### WHAT IS REQUIRED
Please copy out the data word for word, beginning at its first line and ending after the line that contains "(1729, 852).".

### DATA FOR THIS EXERCISE
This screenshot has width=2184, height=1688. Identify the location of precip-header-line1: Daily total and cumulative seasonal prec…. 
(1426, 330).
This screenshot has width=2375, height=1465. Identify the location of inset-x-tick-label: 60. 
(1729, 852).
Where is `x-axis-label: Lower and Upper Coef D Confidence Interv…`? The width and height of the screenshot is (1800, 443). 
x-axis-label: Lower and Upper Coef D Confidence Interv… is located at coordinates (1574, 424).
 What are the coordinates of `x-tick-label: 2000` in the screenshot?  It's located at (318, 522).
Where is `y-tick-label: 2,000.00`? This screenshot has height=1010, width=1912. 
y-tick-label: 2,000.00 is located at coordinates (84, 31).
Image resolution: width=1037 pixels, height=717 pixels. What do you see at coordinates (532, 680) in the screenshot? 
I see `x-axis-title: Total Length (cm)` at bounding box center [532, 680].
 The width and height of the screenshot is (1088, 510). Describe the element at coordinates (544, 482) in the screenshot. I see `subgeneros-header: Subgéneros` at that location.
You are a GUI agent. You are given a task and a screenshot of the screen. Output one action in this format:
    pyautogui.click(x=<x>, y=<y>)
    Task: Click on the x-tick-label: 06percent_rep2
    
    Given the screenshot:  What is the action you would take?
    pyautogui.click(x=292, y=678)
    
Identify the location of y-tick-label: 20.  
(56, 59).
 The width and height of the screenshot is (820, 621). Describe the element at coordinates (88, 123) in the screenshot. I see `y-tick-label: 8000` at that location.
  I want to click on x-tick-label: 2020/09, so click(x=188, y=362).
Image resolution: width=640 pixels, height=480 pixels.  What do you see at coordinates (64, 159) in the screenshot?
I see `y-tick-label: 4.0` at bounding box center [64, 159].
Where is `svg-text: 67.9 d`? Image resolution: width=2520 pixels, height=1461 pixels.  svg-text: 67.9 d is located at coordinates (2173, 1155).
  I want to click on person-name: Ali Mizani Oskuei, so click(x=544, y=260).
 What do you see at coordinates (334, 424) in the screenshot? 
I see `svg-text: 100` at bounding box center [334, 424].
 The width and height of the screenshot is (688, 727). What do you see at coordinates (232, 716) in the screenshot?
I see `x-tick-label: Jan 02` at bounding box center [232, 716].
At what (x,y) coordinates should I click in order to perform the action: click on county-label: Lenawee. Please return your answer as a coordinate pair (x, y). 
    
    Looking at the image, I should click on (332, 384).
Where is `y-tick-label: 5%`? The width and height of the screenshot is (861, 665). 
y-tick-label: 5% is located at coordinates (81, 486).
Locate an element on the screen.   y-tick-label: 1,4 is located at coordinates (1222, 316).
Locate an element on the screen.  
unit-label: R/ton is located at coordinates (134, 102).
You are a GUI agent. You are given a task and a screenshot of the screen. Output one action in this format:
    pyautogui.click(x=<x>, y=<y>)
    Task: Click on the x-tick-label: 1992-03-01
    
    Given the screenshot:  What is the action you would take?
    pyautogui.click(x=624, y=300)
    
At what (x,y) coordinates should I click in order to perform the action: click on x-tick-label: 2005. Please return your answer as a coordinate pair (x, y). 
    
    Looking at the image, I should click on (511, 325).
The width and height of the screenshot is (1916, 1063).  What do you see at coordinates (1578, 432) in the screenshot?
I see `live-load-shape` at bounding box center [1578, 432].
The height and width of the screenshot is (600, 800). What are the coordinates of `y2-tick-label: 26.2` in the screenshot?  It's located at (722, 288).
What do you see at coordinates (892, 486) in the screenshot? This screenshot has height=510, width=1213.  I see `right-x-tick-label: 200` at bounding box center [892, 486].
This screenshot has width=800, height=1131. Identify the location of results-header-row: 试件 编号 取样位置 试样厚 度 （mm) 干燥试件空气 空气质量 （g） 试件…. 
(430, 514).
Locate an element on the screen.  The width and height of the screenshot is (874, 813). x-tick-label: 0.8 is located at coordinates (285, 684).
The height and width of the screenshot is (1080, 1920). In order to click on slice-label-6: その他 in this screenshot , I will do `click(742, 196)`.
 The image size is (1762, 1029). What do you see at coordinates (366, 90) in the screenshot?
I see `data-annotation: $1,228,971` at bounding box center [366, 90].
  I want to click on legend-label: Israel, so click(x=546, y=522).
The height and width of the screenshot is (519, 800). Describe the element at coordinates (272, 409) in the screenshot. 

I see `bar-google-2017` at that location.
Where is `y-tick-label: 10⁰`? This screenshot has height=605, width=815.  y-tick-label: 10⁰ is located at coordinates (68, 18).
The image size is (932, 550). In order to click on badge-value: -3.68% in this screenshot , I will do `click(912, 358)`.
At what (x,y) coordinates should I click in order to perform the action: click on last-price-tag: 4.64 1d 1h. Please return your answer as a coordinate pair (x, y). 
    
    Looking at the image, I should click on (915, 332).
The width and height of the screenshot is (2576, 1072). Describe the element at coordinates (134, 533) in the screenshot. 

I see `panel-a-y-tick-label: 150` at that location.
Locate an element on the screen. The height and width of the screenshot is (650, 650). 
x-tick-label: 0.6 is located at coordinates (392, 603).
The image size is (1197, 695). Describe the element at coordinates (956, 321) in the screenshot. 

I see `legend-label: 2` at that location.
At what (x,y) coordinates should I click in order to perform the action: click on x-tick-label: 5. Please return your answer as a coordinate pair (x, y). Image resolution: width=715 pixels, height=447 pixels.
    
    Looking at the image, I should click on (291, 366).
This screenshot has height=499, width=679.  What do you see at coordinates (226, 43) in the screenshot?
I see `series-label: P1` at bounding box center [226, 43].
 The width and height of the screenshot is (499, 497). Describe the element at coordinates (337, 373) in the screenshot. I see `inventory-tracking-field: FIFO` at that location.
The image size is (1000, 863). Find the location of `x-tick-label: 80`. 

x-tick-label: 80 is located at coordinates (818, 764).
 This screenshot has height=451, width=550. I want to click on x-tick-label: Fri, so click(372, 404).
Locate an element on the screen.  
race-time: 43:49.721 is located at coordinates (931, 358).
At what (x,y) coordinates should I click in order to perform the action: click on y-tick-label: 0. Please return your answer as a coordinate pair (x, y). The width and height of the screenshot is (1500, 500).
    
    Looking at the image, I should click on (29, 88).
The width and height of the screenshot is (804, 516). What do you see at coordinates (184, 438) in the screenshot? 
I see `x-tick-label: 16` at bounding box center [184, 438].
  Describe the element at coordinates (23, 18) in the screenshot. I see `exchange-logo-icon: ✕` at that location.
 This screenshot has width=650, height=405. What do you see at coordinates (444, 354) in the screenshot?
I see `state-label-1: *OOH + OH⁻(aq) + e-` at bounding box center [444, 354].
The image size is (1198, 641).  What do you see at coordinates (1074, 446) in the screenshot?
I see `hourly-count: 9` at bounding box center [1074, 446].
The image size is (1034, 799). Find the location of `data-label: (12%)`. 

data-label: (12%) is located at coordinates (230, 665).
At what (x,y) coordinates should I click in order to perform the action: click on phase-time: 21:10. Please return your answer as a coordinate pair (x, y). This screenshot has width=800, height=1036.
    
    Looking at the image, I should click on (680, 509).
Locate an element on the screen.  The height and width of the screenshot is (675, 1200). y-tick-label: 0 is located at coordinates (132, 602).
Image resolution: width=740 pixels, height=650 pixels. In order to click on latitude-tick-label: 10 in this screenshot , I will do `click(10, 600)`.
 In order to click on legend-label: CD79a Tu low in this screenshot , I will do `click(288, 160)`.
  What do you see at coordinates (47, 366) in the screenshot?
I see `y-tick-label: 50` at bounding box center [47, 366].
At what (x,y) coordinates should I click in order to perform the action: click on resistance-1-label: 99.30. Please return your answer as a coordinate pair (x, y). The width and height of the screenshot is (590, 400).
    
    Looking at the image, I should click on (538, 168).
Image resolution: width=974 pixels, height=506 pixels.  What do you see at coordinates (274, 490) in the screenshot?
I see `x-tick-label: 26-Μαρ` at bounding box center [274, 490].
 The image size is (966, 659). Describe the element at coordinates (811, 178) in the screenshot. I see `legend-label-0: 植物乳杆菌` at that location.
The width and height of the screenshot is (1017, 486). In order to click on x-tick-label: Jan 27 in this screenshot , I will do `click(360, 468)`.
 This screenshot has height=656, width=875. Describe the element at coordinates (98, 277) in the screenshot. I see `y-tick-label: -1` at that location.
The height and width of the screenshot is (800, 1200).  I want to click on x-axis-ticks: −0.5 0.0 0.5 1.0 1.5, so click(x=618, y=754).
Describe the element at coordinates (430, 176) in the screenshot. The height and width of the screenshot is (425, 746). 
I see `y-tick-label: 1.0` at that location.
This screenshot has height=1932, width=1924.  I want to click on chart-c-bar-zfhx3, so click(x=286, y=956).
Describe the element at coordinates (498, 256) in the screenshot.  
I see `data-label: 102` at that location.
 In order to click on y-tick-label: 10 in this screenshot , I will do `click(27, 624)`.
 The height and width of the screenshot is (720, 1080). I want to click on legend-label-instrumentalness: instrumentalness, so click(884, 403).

### RESULT OF THIS TASK
This screenshot has width=2184, height=1688. Identify the location of precip-header-line1: Daily total and cumulative seasonal prec…. 
(1426, 330).
This screenshot has width=2375, height=1465. Identify the location of inset-x-tick-label: 60. 
(1729, 852).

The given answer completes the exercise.